Research is exploring better ways to assess and predict metabolic complications. Current clinical tests for insulin resistance lack accuracy and standardisation, and the gold-standard method is impractical in clinical settings. Emerging approaches include multiomics, which may uncover biomarkers for diagnosis and subtyping, and artificial intelligence (AI)-based methods, which can identify patterns in medical data and also classify patients into subgroups. Combining AI with omics might improve early diagnosis, risk prediction, personalised treatment, and long-term monitoring, though robust validation in large, diverse cohorts remains necessary.

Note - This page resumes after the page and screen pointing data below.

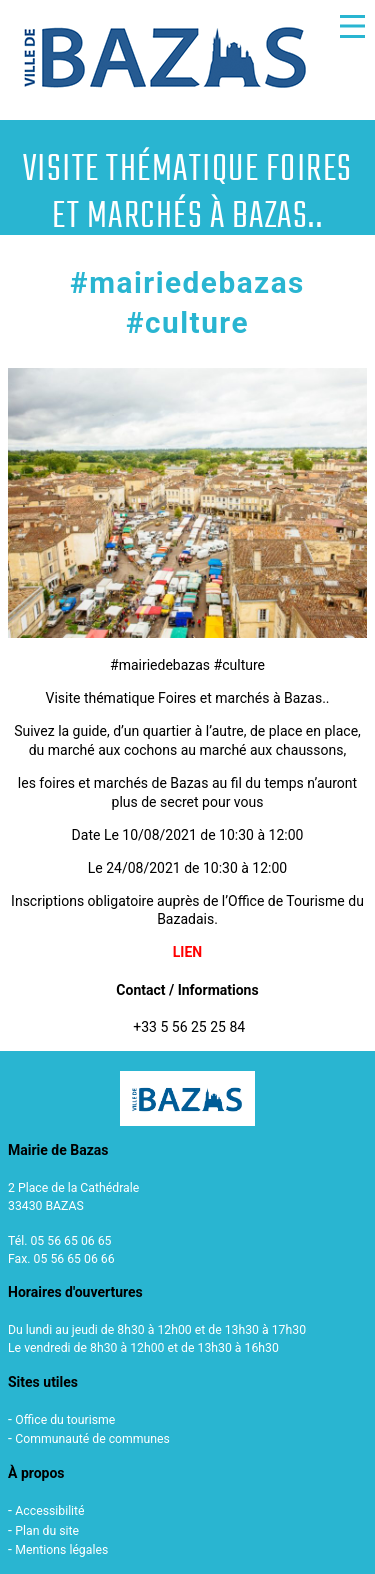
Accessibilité (49, 1511)
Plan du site (47, 1531)
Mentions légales (61, 1550)
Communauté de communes (92, 1439)
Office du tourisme (65, 1420)
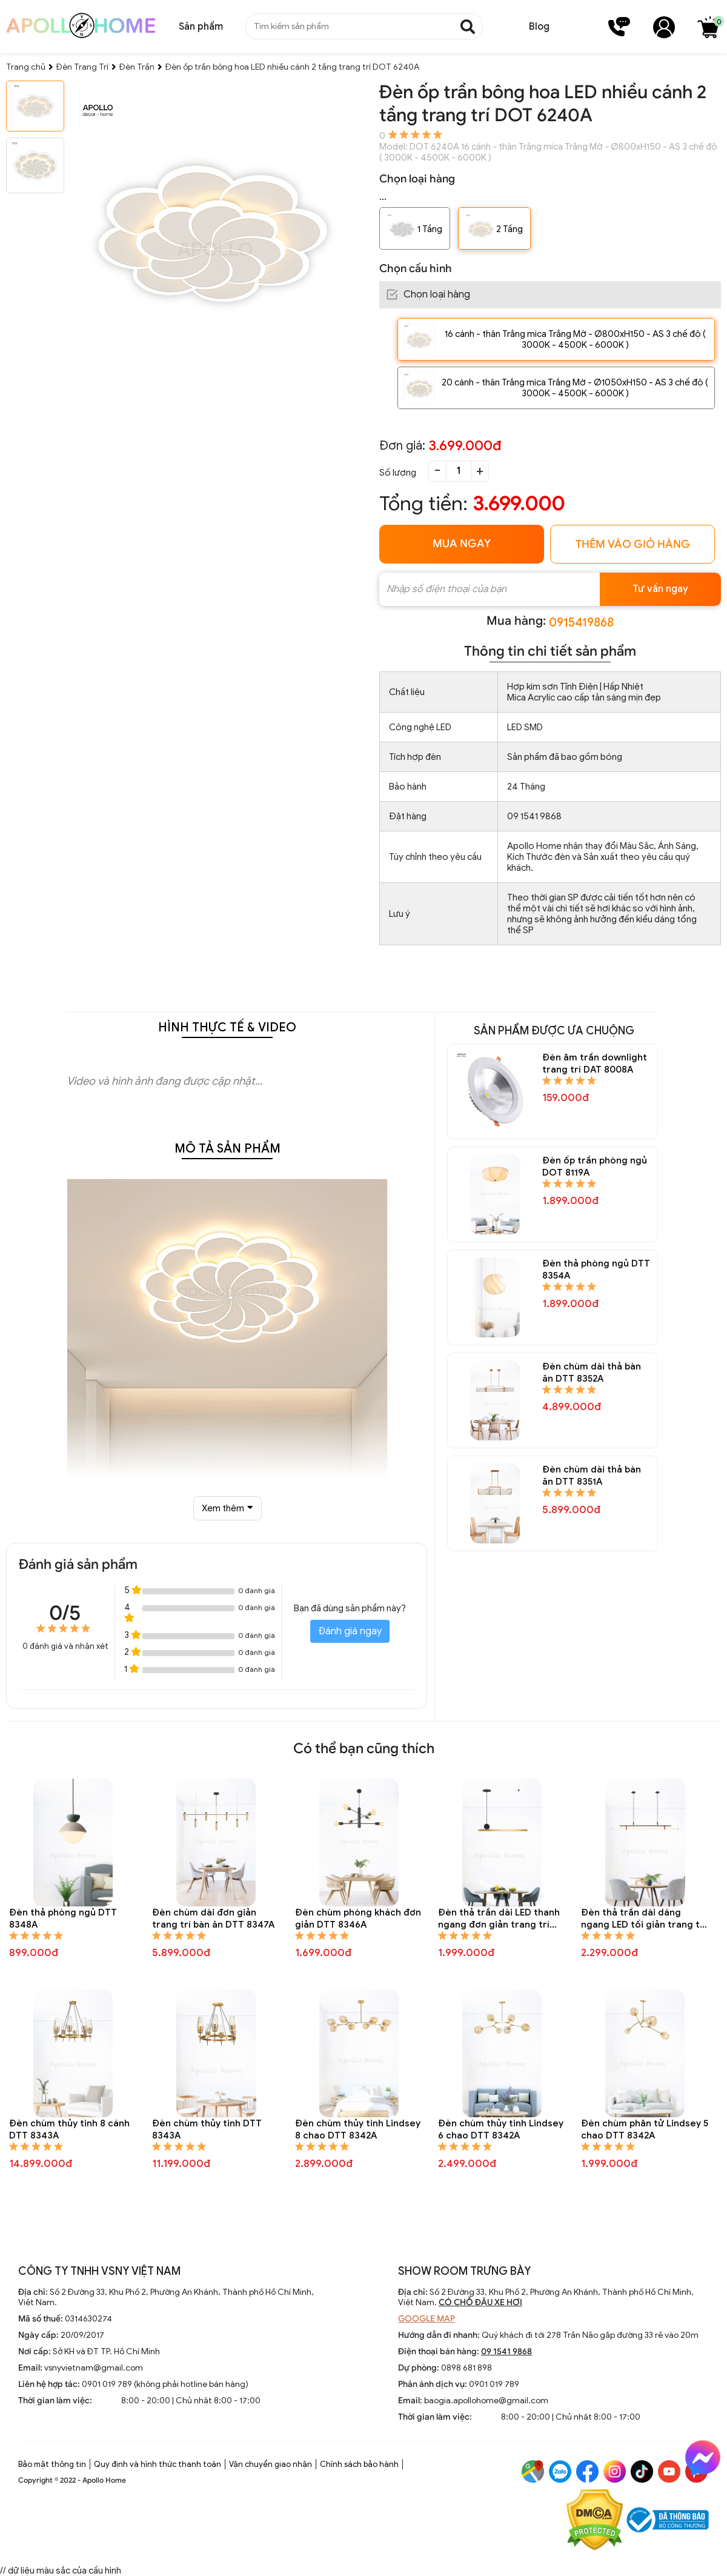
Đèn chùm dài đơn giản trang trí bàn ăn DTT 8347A (213, 1918)
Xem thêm (227, 1508)
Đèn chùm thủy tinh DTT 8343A (207, 2129)
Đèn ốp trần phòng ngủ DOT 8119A (594, 1166)
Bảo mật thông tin (52, 2464)
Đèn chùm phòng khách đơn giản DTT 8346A (358, 1918)
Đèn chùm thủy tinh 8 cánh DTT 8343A (69, 2129)
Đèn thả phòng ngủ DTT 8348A (63, 1918)
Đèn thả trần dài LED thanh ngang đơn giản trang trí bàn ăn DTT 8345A (499, 1919)
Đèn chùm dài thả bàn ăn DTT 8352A (591, 1372)
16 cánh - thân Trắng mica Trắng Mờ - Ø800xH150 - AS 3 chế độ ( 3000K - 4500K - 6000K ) (575, 339)
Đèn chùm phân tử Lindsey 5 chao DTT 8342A (644, 2129)
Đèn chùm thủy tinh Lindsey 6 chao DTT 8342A (500, 2129)
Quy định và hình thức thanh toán (157, 2464)
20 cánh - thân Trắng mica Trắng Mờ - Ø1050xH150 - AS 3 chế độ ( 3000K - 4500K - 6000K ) (575, 388)
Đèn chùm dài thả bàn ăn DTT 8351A (591, 1475)
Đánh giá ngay (350, 1631)
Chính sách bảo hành (359, 2464)
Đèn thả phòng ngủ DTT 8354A (596, 1269)
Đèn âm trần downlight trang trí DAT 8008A (594, 1063)
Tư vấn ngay (660, 589)
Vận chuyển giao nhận (270, 2464)
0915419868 (581, 622)
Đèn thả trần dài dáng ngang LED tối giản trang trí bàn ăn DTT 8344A (643, 1919)
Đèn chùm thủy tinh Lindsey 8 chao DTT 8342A (357, 2129)
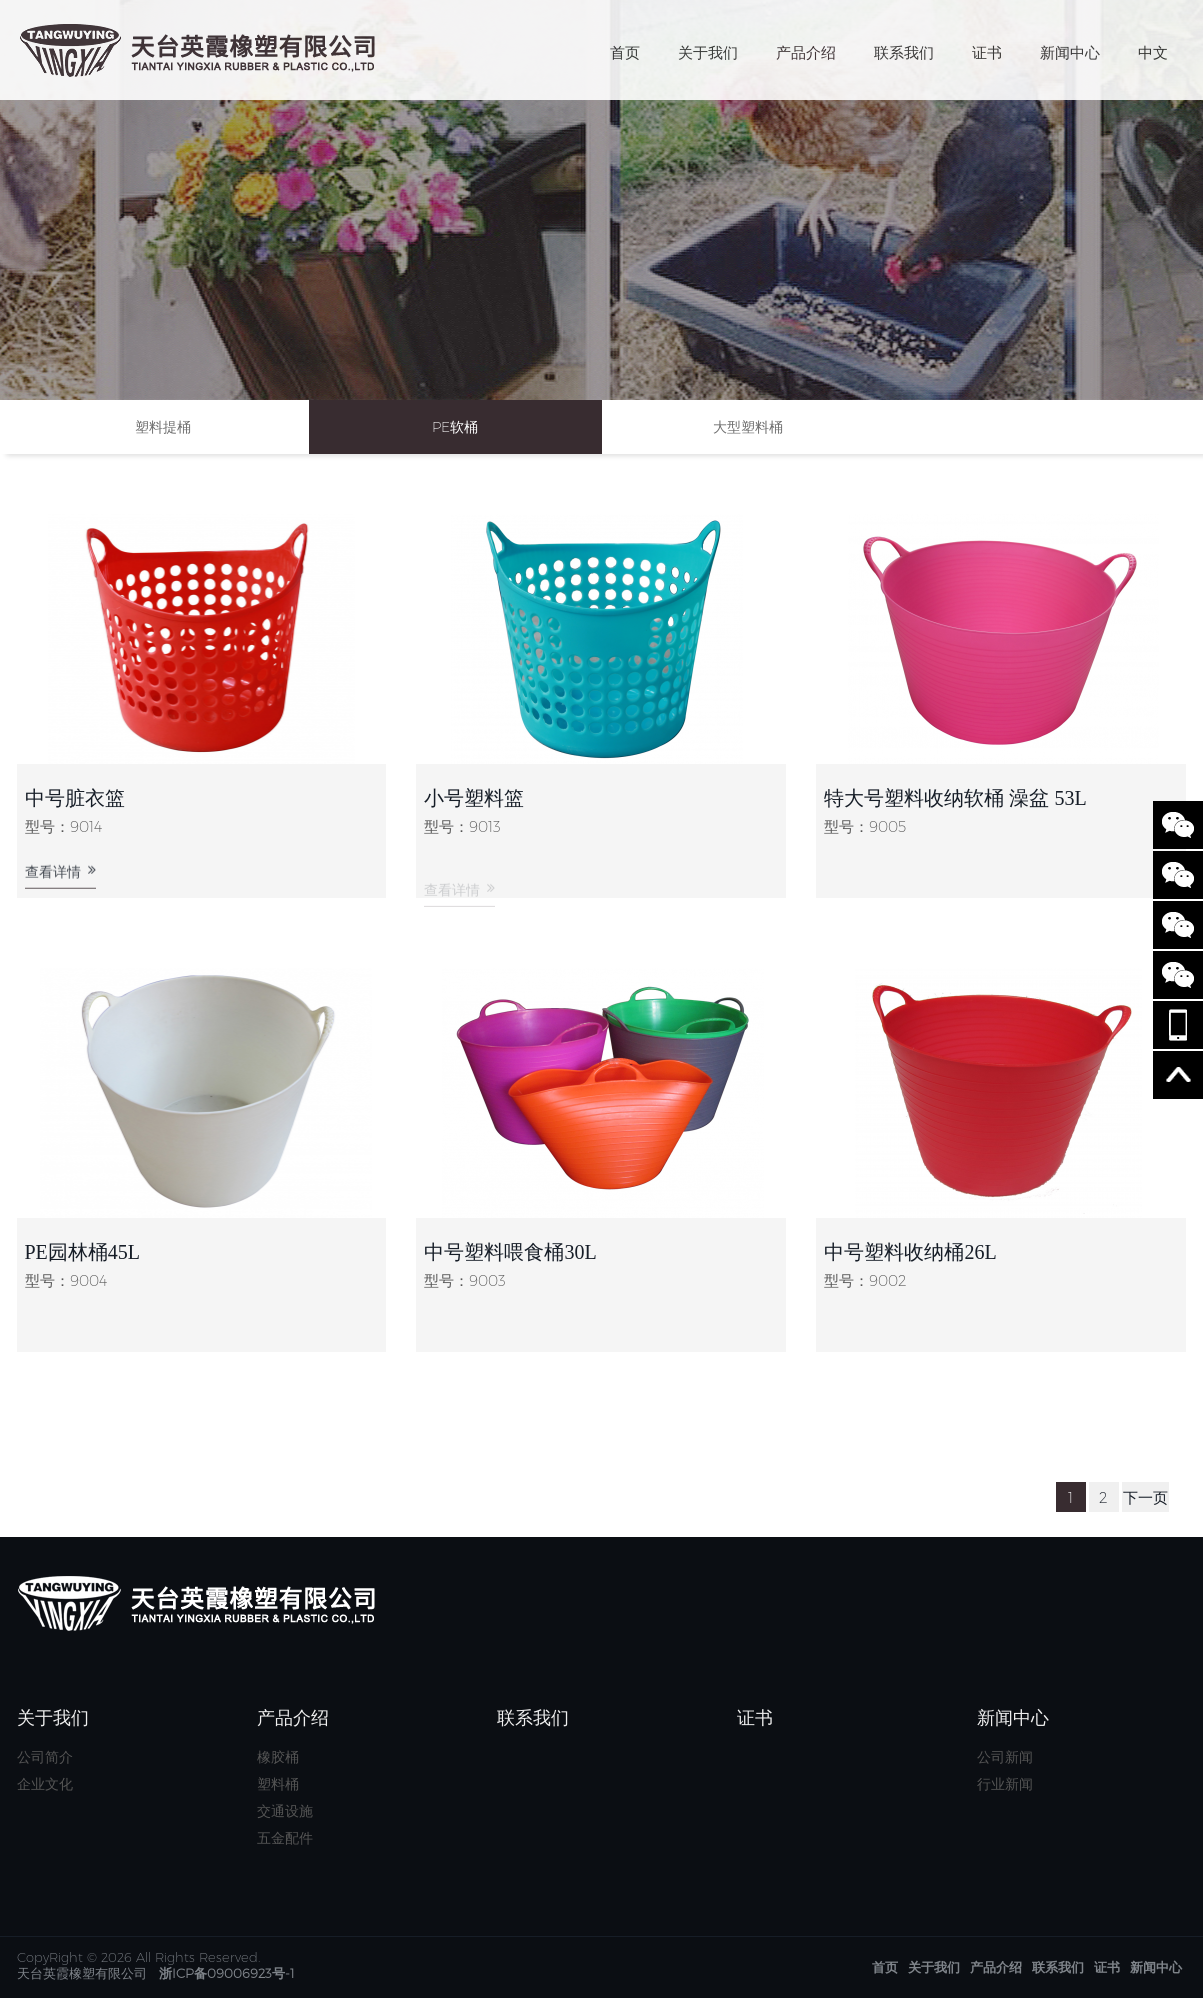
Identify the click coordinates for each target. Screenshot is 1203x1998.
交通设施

As of 2024, studies have successfully developed in vitro PMOS disease models through human embryonic stem cells (hESCs) and induced pluripotent stem cell technology (iPSC). Both can be derived from individuals with PMOS and can differentiate into various cell types. Using adult somatic cells, iPSCs can reprogram the cells into a pluripotent state, which can then be specified to replicate PMOS-like traits. Furthermore, 3D "organoid" models of female reproductive tissue, such as the uterus and ovaries, produced from iPSCs, present a way to stimulate the development of reproductive disorders such as PMOS in vitro.

==Society and culture==
The direct economic costs of PMOS in the United States are estimated to be over $15 billion per year (in 2021 USD). This includes the costs of managing PMOS, treating its complications such as strokes, and its mental health costs. Compared to arthritis and lupus—diseases with a similar or lower prevalence and similar severity—PMOS received lower NIH research funding between 2005 and 2015. Australia likewise saw a low number of grants. This possible underfunding reflects a gender bias in health care, where conditions mostly affecting women receive less research funding.

There is substantial misinformation on PMOS in social media. For example, some health influencers promote restrictive diets, such as eliminating gluten or dairy, for which there is no evidence of effectiveness. Others recommend against intensive cardiovascular exercise, despite its usefulness. Some social media influencers without medical qualifications, including those with large followings, have presented themselves as authorities on PMOS to promote their unproven treatments, taking advantage of the limited medical options available for treating the condition.

Research has identified notable gaps in physician knowledge and education related to PMOS, which may contribute to challenges in timely diagnosis and treatment. For instance, health care professionals in primary care, but also in gynecology and reproductive specialists, are often unfamiliar with the precise diagnostic criteria. In terms of management, many professionals have limited knowledge of associated metabolic conditions, recommended screening, and psychological impacts. Diagnosis is often delayed, and those with PMOS are usually dissatisfied with care.